I just finished Yascha Mounk's excellent book The People vs. Democracy. In it Yascha talks about how the two main parts of a Liberal Democracy are now at odds with each other, not working together.
- A democracy is a set of binding electoral institutions that effectively translate popular views into public policy.
- Liberal institutions effectively protect the rule of law and guarantee individual rights such as freedom of speech, worship, press, and association to all citizens (including ethnic and religious minorities).
- A liberal democracy is simply a political system that is both liberal and democratic — one that both protects individual rights and translates popular views into public policy.

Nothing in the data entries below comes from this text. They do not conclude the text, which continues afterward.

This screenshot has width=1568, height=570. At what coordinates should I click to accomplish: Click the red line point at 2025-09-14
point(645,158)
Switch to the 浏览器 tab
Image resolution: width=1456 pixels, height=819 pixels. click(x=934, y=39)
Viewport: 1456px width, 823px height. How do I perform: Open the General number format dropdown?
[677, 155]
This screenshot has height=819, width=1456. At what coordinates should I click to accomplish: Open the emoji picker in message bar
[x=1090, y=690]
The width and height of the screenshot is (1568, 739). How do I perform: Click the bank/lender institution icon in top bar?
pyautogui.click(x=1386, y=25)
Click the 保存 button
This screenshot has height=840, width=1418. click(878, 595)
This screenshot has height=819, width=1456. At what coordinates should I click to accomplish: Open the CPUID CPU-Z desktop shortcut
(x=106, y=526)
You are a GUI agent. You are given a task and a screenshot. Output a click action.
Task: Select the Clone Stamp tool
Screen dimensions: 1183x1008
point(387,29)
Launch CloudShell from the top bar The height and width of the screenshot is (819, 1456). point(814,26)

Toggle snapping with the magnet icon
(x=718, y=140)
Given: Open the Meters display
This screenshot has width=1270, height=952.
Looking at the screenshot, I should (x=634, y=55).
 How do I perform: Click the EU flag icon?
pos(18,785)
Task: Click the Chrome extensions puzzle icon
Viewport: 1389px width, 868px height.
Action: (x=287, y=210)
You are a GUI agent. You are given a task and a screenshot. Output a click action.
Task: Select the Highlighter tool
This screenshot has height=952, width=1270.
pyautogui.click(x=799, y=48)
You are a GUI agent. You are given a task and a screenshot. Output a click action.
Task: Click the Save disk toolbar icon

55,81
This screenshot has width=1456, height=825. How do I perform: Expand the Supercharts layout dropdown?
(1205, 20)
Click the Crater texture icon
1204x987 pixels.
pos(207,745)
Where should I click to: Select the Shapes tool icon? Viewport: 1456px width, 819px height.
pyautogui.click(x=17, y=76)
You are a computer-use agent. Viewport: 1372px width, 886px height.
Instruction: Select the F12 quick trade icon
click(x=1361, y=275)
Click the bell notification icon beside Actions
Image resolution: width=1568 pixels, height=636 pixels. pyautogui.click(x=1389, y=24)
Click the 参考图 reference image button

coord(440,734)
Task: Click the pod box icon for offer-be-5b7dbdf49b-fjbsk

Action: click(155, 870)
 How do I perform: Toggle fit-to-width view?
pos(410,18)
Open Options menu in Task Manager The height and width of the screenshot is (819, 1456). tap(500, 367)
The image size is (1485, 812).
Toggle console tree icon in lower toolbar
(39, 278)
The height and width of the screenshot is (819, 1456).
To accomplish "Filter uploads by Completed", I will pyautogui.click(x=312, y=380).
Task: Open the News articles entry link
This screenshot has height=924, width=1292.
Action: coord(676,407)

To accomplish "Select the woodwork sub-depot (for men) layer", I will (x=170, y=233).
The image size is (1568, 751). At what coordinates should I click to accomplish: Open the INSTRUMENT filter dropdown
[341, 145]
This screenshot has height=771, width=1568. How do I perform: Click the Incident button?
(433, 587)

...Democracies can be illiberal...[especially] where most people favor subordinating independent institutions...or curtailing the rights of minorities they dislike. Conversely, liberal régimes can be undemocratic, despite having regular competitive elections.
I've been thinking a lot about that distinction lately. Democracy is kind of a holy word in our society, a thing that cannot be bad, but as Yascha points out, the original democracy in Athens was known for executing writers and philosophers, and not extending suffrage past its male elites. It's the combination of Enlightenment era liberalism and democracy that gives us the systems we see around us today. Yascha's main point is that this combination seems to be falling apart all over the world as systems either become less democratic, or less liberal, or both at the same time.
Yascha also dives into the possible causes of this split, and how to fix it; from social media to housing prices. It's a fascinating read, and it really changed the way I think about today's political climate for the better. I haven't torn through a book that quickly in a long time.